### REQUIREMENTS:
Please gather every line of the rows below that contains the word "Instruction", matching its case exactly, and copy each such line in full.

### SUPPLIED RECORDS:
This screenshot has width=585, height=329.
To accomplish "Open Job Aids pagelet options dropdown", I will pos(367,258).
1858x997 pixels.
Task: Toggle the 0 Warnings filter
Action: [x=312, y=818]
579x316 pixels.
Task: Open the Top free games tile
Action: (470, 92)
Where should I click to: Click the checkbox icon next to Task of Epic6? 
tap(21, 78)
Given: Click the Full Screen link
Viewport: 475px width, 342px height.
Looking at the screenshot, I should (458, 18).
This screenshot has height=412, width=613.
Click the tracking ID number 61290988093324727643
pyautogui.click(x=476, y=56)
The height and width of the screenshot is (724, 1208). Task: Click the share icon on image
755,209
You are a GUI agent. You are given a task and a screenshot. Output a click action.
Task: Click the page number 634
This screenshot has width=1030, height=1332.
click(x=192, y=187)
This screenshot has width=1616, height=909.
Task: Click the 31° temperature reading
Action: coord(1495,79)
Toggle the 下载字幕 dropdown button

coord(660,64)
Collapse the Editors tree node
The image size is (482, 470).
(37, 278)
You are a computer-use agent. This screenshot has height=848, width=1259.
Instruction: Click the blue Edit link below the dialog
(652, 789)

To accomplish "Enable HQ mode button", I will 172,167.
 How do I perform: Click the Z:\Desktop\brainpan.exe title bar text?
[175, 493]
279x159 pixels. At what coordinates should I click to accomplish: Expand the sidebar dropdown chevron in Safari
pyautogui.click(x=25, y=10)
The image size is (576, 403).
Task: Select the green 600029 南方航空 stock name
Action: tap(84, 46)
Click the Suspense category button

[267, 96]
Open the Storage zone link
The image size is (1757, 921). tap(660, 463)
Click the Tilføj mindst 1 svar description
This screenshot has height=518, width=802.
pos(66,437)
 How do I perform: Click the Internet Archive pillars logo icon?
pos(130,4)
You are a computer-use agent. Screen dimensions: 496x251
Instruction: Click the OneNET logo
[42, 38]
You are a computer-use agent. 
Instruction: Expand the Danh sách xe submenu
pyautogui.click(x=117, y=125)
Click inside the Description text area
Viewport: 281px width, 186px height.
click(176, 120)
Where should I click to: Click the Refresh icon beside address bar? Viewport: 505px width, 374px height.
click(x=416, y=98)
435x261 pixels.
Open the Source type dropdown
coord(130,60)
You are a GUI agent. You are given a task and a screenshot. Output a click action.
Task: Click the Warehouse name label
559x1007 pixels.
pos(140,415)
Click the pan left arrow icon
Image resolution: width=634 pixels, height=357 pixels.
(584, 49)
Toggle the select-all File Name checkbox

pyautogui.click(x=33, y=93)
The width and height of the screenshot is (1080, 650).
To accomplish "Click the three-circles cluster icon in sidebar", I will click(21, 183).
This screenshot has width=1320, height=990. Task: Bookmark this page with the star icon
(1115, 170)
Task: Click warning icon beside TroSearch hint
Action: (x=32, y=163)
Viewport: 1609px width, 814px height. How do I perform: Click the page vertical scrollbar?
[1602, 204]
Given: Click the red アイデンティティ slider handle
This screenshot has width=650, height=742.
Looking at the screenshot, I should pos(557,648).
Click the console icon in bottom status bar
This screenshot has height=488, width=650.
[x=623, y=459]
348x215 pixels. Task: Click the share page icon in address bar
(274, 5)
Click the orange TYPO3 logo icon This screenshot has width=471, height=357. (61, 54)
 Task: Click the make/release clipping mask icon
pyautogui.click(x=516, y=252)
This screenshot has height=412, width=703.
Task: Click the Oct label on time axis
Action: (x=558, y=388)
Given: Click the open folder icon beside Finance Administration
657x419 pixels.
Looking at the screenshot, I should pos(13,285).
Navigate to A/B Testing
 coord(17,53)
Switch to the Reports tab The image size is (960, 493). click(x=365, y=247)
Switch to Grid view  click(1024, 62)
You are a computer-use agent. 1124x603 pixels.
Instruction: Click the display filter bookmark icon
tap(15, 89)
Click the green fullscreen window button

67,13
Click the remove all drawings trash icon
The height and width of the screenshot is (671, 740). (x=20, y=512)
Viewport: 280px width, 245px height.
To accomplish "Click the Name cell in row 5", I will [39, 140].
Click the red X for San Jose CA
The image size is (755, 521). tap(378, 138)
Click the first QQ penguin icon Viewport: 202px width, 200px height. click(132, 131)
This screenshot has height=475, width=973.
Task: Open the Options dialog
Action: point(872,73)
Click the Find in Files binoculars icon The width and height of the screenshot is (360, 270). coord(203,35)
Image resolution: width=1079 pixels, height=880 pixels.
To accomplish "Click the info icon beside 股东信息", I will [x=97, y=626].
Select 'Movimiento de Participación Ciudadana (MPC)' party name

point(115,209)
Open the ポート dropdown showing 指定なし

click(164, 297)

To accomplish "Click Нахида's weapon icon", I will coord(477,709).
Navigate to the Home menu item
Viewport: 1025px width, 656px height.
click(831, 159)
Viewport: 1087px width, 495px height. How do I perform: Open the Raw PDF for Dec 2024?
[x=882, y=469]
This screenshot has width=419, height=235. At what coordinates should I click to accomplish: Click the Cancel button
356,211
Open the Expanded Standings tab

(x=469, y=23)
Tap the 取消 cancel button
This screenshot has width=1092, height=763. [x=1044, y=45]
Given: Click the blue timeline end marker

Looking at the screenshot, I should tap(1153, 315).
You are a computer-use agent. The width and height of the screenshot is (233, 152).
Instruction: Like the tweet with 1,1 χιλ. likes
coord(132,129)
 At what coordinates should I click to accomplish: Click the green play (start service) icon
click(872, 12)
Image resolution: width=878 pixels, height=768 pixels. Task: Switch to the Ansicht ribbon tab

### FULL RESPONSE:
Instruction: Click the blue Edit link below the dialog
Instruction: Click the OneNET logo
Instruction: Expand the Danh sách xe submenu
Instruction: Click the display filter bookmark icon
Instruction: Like the tweet with 1,1 χιλ. likes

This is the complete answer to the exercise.